From the outset, the police realized that the mass exodus from the Gulag would be difficult to control. On 4 April 1953, an internal circular from the Deputy Minister of Internal Affairs, I.A. Serov, announced several measures to ‘safeguard social order and to prevent displays of criminal behaviour in places with a concentration of prisoners released by amnesty’. Local authorities were instructed to provide sufficient boats and trains so that those released did not congregate at stations and ports; police were to have a strong presence on trains carrying large numbers of ex-prisoners and at stations where prisoners transferred, so as to prevent them assembling in the parks and markets nearby; station buffets were to refrain from selling them spirits. Even before the releases were fully underway, returnees were regarded as a major threat to law and order. The measures enacted revealed a clear concern that the returnees would not go ‘home’ but would remain a migrant, menacing mass. The police were told to set up surveillance measures using the services of railways officers, local housing committees, caretakers and other trusted people. Special attention was likewise devoted to places where there was a concentration of returnees, including ‘apartment-traps, dens, doss-houses’, ‘attics, cellars, empty places, stairwells and entrances in large buildings’, and warehouses, dacha areas, and the ‘outskirts of towns and villages’.12 In the authorities’ imagination, the returnees occupied liminal areas – on the edges of towns, up in the attics, down below ground. Although prisoners were in theory welcomed back into the Soviet family, Serov’s instructions suggested even leading government figures regarded them as outsiders destined to remain on the peripheries of society.

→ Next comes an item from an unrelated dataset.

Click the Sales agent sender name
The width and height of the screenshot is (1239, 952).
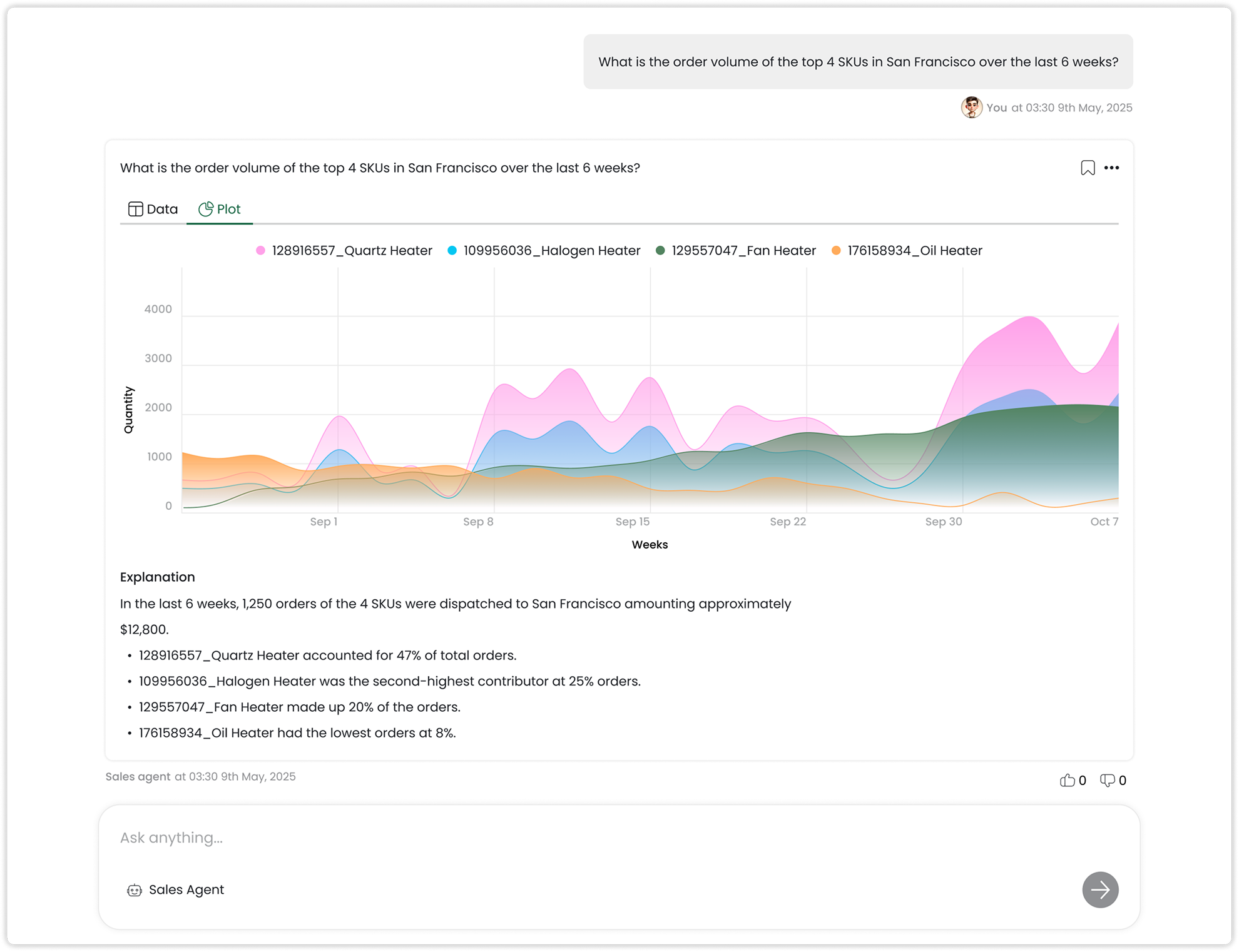click(138, 776)
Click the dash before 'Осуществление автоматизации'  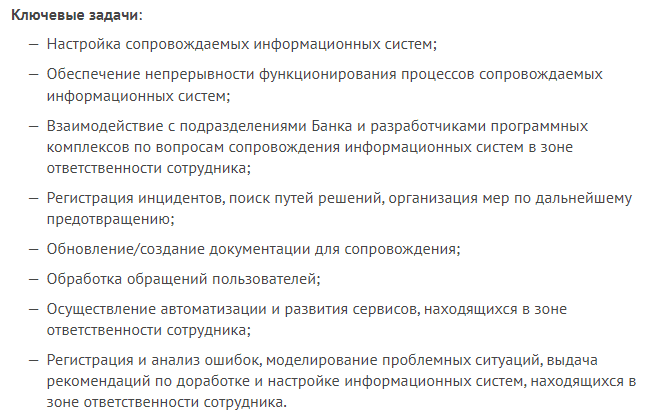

In the spring and early summer of 1953, the Council of Ministers realized the problem was still acute, and in late May 1953 a resolution was issued on ‘the elimination of inadequacies in the resettlement of citizens freed by the amnesty’. The challenge they faced was not insubstantial, for there were large numbers of new arrivals every week. A period of just ten days might see as many as forty or fifty thousand newcomers. Reporting to Khrushchev on the progress made by the beginni...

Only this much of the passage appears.